This course shows you how AI reasoning models work in clear, simple steps.You learn what they do, how they think, and where they fail.
What Reasoning Models Do
Reasoning models use a step-by-step scratchpad to solve tasks. This process is slow and careful, like human System 2 thinking. It can look like magic at first, but it is not. Here, you learn what happens inside the model as it works through a problem.
How They Form a Reasoning Chain
You study how a model builds each step in its chain of thoughts. You see how it deals with hard tasks and where it breaks down. Short hands-on tasks help you spot patterns in the model’s behavior.
How These Models Learn
You explore the training methods that shape the model’s skills. You learn how these methods guide the model toward better answers.
Reinforcement Learning
You examine how feedback helps a model improve. This includes RLHF and newer training ideas.
Reward Models and Data
You look at procedural reward models and the PRM800K dataset. You see how these tools change model behavior.

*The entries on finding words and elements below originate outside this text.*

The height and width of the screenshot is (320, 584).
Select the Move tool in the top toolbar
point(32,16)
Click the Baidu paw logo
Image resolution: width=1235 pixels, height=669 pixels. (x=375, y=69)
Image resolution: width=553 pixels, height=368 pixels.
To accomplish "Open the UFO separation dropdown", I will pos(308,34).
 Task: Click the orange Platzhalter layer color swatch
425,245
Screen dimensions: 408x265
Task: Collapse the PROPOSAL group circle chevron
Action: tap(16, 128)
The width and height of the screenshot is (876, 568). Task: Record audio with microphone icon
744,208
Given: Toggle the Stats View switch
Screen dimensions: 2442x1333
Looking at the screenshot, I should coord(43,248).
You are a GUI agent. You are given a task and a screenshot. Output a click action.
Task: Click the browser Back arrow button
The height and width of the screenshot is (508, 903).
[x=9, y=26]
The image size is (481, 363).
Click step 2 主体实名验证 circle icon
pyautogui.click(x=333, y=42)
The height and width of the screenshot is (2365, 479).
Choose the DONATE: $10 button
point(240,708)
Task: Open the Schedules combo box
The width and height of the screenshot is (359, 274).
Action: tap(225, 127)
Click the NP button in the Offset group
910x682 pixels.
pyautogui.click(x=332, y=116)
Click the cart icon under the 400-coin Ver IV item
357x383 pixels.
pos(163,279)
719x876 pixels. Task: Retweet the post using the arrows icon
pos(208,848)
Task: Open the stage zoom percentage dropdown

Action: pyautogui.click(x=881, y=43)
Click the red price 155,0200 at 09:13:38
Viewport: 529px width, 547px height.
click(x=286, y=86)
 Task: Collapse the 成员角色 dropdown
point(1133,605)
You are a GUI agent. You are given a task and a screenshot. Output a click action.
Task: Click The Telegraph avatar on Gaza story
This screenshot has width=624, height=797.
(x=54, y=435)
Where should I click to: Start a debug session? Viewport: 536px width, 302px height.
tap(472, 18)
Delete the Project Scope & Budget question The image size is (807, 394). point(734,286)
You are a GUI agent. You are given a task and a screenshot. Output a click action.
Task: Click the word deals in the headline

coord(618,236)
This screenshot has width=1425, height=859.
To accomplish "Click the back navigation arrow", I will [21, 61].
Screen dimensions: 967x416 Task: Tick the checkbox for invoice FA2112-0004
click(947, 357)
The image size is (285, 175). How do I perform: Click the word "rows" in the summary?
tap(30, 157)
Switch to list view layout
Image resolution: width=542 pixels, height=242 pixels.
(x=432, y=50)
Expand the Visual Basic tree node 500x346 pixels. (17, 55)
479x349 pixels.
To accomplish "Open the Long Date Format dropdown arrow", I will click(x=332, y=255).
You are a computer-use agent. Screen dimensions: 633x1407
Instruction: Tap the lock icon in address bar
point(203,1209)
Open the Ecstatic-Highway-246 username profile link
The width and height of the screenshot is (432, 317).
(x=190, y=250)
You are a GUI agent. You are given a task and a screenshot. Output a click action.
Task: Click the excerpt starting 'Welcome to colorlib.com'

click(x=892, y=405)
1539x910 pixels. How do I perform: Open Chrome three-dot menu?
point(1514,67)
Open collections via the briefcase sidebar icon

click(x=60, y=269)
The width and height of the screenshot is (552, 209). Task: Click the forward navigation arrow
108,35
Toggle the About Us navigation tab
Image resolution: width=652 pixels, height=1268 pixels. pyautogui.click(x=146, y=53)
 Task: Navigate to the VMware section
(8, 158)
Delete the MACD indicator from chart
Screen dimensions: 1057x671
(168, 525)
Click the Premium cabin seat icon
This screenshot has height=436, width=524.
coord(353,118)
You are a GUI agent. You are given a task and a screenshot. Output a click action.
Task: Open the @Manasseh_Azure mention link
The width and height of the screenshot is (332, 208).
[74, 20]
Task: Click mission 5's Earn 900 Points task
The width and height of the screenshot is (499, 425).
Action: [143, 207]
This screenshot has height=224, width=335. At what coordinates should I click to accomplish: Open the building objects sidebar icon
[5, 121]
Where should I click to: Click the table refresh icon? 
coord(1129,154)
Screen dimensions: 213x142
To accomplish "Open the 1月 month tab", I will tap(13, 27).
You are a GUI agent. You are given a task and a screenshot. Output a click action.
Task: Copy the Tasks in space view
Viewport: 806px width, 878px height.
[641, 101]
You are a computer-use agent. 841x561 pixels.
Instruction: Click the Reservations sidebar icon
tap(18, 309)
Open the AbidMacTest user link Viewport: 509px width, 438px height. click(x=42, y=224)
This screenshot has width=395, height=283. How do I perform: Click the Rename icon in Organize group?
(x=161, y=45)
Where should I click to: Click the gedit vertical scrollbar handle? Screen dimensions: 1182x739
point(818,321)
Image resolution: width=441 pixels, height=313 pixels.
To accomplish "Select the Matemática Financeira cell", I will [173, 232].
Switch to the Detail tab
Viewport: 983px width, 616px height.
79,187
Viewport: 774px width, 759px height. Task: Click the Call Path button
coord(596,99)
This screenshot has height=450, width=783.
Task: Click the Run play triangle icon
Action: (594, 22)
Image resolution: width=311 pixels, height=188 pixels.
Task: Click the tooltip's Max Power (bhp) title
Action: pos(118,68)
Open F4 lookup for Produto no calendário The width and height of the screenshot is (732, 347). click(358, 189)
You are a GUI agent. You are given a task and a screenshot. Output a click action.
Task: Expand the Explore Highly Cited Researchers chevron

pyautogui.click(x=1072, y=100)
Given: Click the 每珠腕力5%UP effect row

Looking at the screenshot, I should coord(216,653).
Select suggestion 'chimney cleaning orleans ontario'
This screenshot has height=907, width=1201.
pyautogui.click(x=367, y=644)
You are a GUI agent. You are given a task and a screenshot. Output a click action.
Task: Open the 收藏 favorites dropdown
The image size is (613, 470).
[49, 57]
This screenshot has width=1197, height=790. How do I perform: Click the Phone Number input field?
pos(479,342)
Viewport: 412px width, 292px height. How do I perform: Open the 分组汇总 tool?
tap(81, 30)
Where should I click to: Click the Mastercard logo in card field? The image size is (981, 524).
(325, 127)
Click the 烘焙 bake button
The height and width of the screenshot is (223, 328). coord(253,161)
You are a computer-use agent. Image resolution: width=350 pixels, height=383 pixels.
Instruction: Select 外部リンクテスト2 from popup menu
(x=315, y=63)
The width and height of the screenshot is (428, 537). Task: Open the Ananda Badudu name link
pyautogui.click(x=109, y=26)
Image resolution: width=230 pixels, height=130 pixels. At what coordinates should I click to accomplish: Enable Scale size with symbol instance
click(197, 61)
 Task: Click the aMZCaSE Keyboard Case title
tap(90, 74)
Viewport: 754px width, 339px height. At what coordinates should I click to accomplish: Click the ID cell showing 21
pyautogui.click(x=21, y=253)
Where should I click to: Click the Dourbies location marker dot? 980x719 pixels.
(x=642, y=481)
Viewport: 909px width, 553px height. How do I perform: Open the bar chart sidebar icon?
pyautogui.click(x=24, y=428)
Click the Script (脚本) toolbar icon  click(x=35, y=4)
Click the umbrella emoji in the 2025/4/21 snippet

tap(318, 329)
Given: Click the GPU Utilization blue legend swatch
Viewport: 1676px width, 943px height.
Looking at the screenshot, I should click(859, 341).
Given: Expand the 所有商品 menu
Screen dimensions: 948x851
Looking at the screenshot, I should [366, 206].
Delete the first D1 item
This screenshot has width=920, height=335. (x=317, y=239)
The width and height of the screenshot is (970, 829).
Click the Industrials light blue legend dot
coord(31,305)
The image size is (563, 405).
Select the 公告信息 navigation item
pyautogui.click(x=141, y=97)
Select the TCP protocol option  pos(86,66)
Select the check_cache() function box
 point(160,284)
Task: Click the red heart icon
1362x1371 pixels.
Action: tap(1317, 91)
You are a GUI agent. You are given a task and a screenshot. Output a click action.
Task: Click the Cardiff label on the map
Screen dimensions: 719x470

Scaling and Test-Time Compute
You learn how model size and compute at run time affect reasoning quality. This helps you guess where the field is going.
When Models Mislead You
Some models hide parts of their reasoning or act in a strategic way. You study real cases where the model gives false paths or masks its inner steps.
How to Spot Problems
You learn simple checks to catch these issues. These skills help you judge if the model’s answer is sound or risky.